WHAT IS REQUIRED - Format everything in the records from the line containing "Click the barcode" down to the line containing "click(x=514, y=25)", both ends included, as a Markdown table with the columns Row and Line, giving each line a row number and skipping blank lines. Leave the pictures out.

SOURCE RECORDS -
start
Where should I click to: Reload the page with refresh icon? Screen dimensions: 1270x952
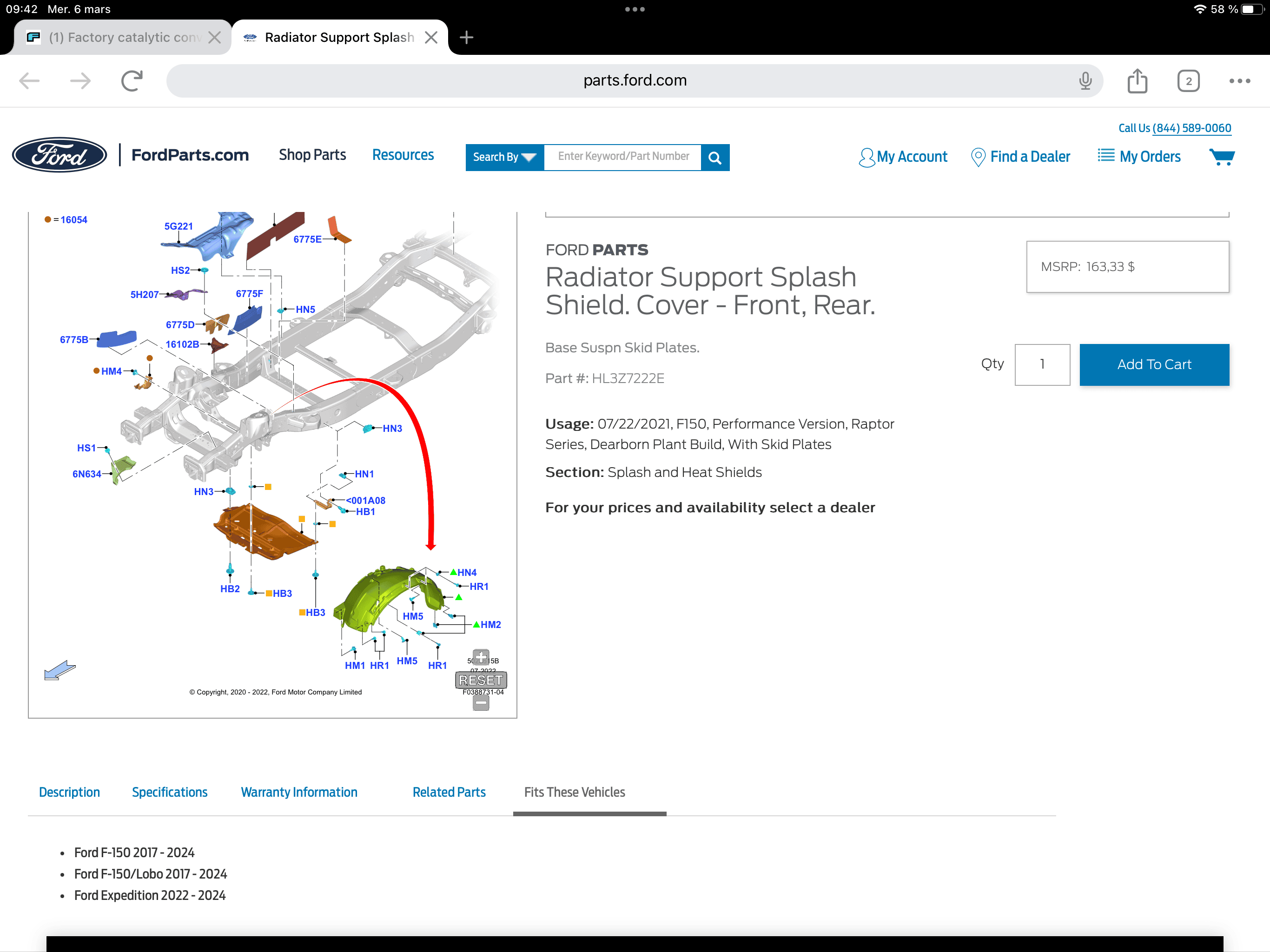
end
start
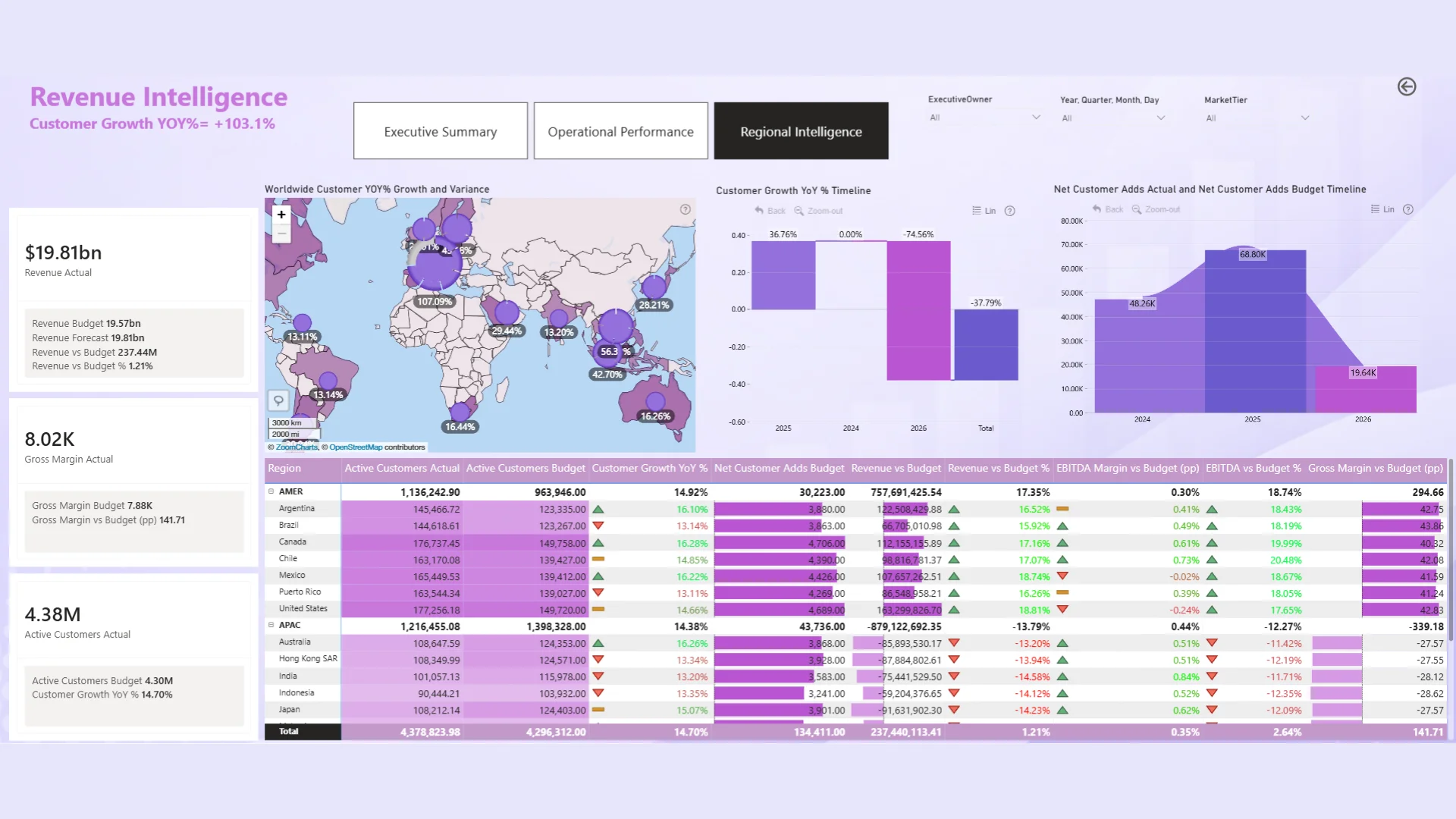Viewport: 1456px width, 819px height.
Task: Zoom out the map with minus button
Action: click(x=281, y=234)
end
start
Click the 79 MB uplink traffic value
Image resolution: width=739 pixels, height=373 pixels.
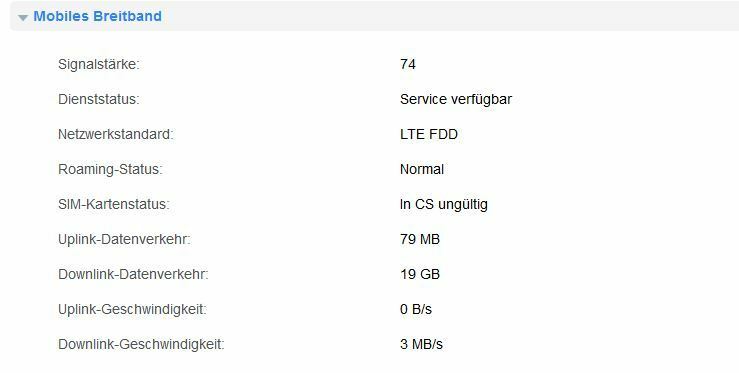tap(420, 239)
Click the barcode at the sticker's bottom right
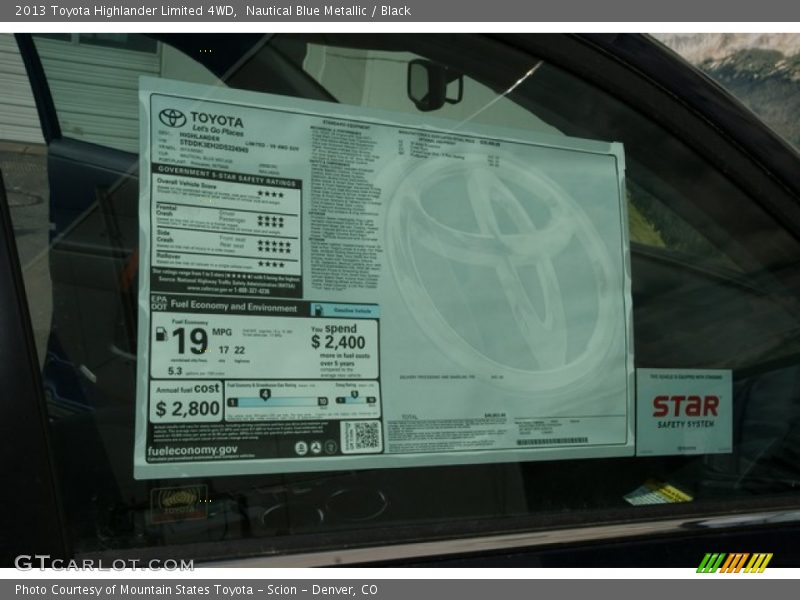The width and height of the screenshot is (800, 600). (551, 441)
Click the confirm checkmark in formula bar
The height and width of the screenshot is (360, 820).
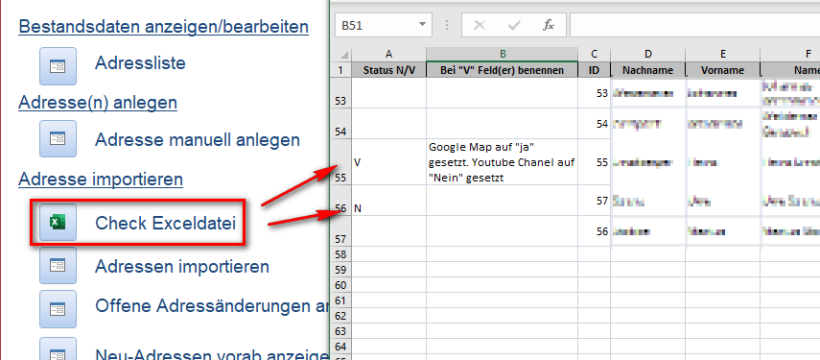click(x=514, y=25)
end
WRITTEN RESPONSE -
| Row | Line |
|---|---|
| 1 | Click the barcode at the sticker's bottom right |
| 2 | The width and height of the screenshot is (800, 600). (551, 441) |
| 3 | Click the confirm checkmark in formula bar |
| 4 | The height and width of the screenshot is (360, 820). |
| 5 | click(x=514, y=25) |